Miley Cyrus isn't done with Hannah Montana. The Jonas Brothers, however, are momentarily done with Saturday night.

Disney Channel announced today that Hannah Montana—and the red-hot Cyrus—will be back for a fourth season.

JONAS, meanwhile, the tween-idol band's fledgling Disney Channel sitcom, is on the move from its original night and time to Sunday, where, presumably, iCarly can't hurt it anymore.

The move to pick up Hannah Montana, record-holder of cable TV's biggest audience for a single series telecast, was a gimme—no matter the wig-doffing business in this spring's hit big-screen version, or Cyrus telling E! Online's Marc Malkin last year that "we're thinking this [third season] is our last season."

Shortly after the Cyrus quote was published, Disney Channel made sure to note to Malkin that it held the option on a fourth Hannah season.

No mere draftee, the 16-year-old Cyrus appears to helping call the shots. Disney Channel said the show's fourth season, at the behest of Cyrus and producers, will find Cyrus' TV family "saying goodbye to their beachfront Malibu home."

There was no word on the future of the wig.

Production on the new season is scheduled to begin early next year. As Miley and father/costar Billy Ray Cyrus both Twittered today, shooting on the third season wraps this Friday.
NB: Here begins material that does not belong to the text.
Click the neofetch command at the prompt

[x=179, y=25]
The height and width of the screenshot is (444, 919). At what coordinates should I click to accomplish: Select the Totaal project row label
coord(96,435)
"i am gonna miss everyone so much," Miley Cyrus wrote in a no-time-for-punctuation post. "but im super stoked about 'the last song.' "

The Last Song is the big-screen drama Cyrus will shoot this summer during her Hannah hiatus.

In related news, the Disney Channel said today it was renewing its freshman Demi Lovato sitcom, Sonny With a Chance, for a second season.

Responding to an inquiry regarding the status of JONAS, which hadn't aired a new episode in two weeks (after premiering only a month ago), the network said the show was getting a new home as part of a routine summer overhaul.

The Monkees-aspiring JONAS debuted May 2 before a solid 4 million viewers, only to get hammered by an iCarly special the following week.

Starting this weekend, the Jonases' show, which formerly led off Saturdays, will be placed behind Sonny With a Chance, which itself will air after Hannah Montana, on Sundays.

According to Disney, JONAS was May's top-rated TV show among children 6-11, who, unfortunately for the sibling stars, aren't old enough to work for the New York Times—and lobby against articles that ask if their act is "fizzling."